- [PROBLEM DETAILS]:
Please return exactly the lines below that run from the line with "Move the Position condition down with arrow" through the end of the listing, both included, but not the pictures.

┌──

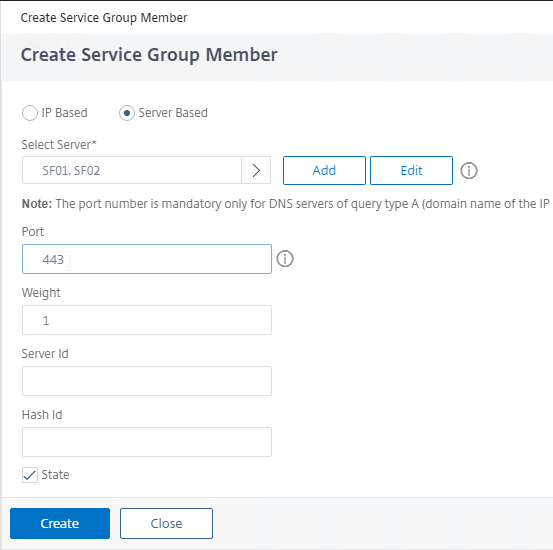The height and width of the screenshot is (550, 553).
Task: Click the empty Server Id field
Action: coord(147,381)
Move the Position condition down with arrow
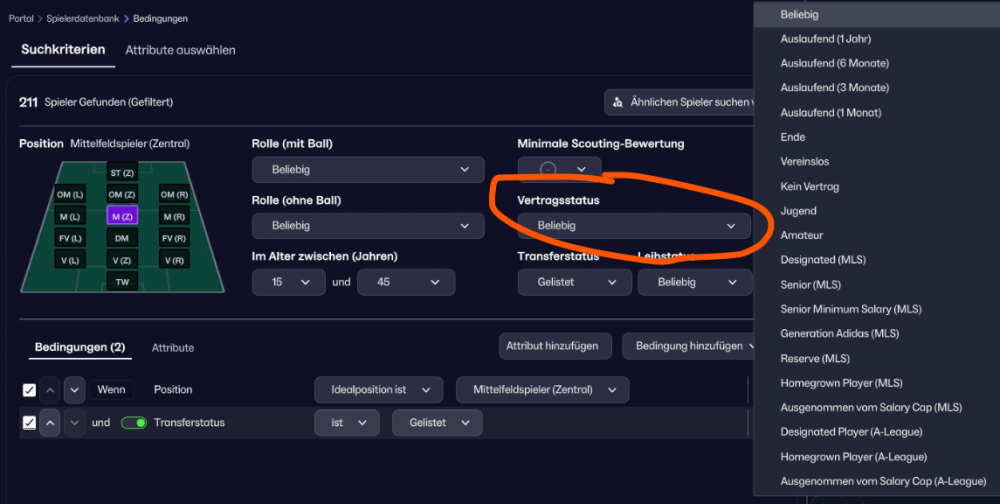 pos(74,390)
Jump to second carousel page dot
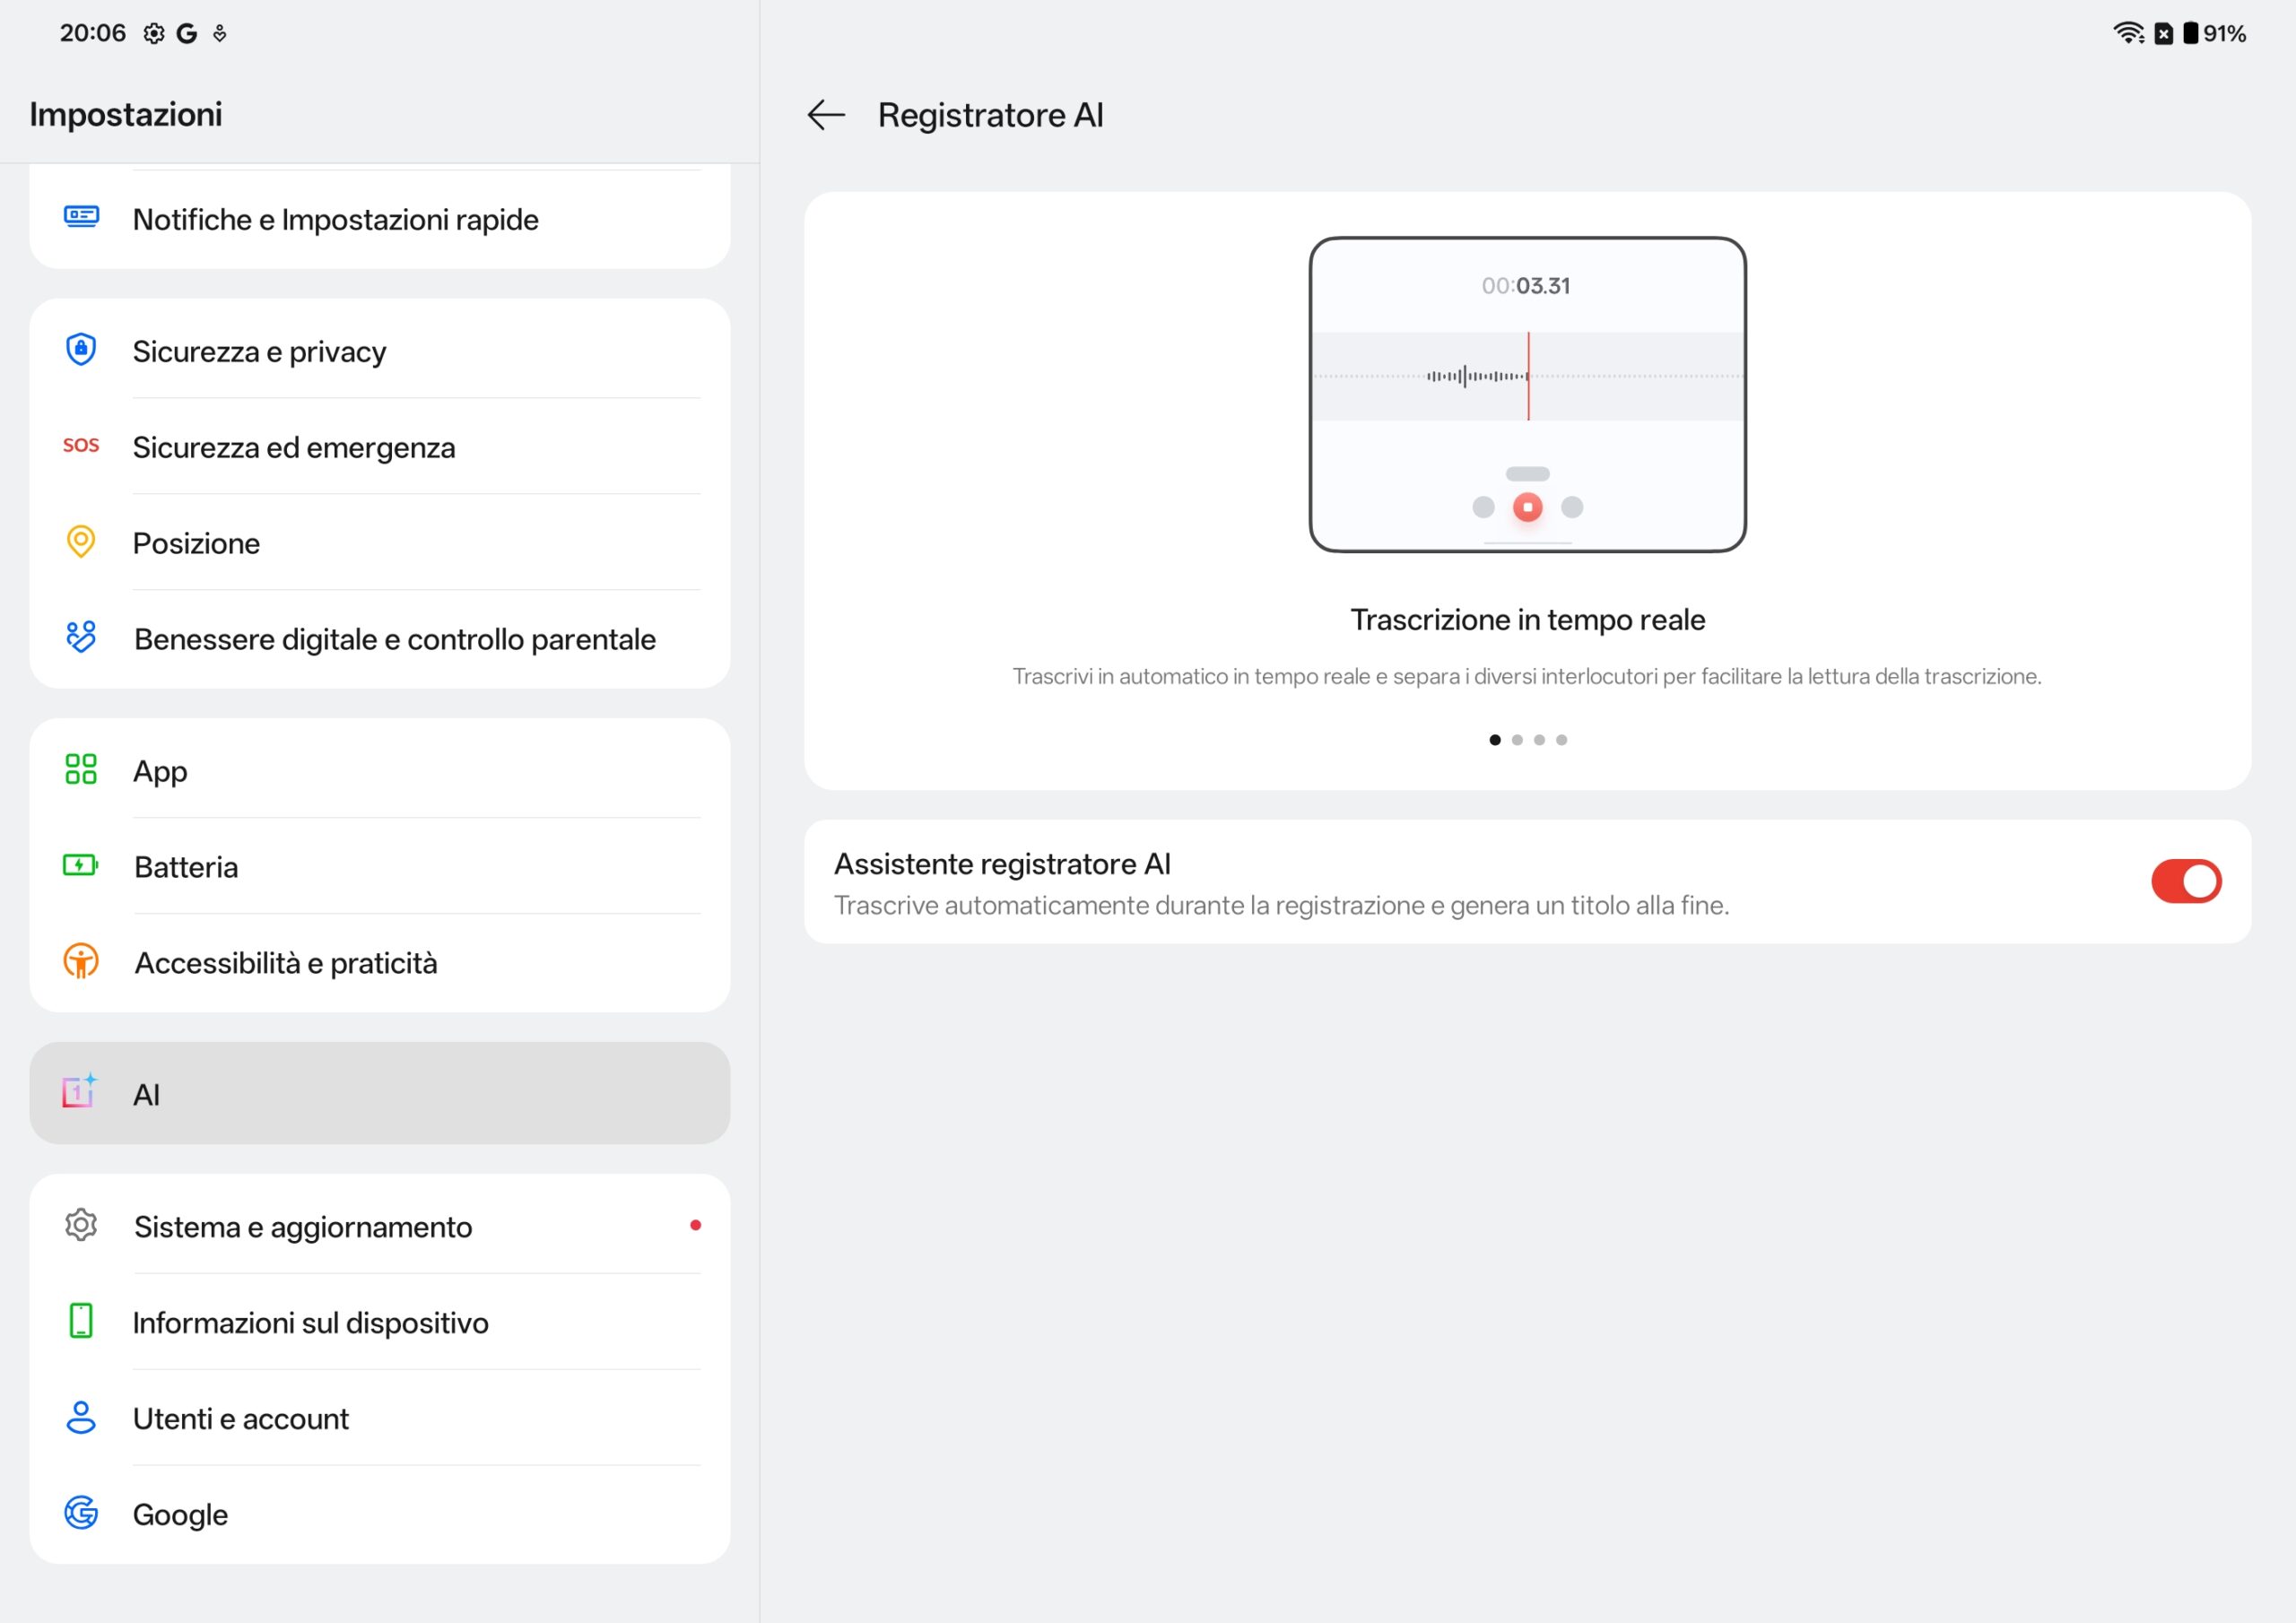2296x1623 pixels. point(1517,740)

└──

- [ANSWER SECTION]:
Move the Position condition down with arrow
 pos(74,390)
Jump to second carousel page dot
2296x1623 pixels. point(1517,740)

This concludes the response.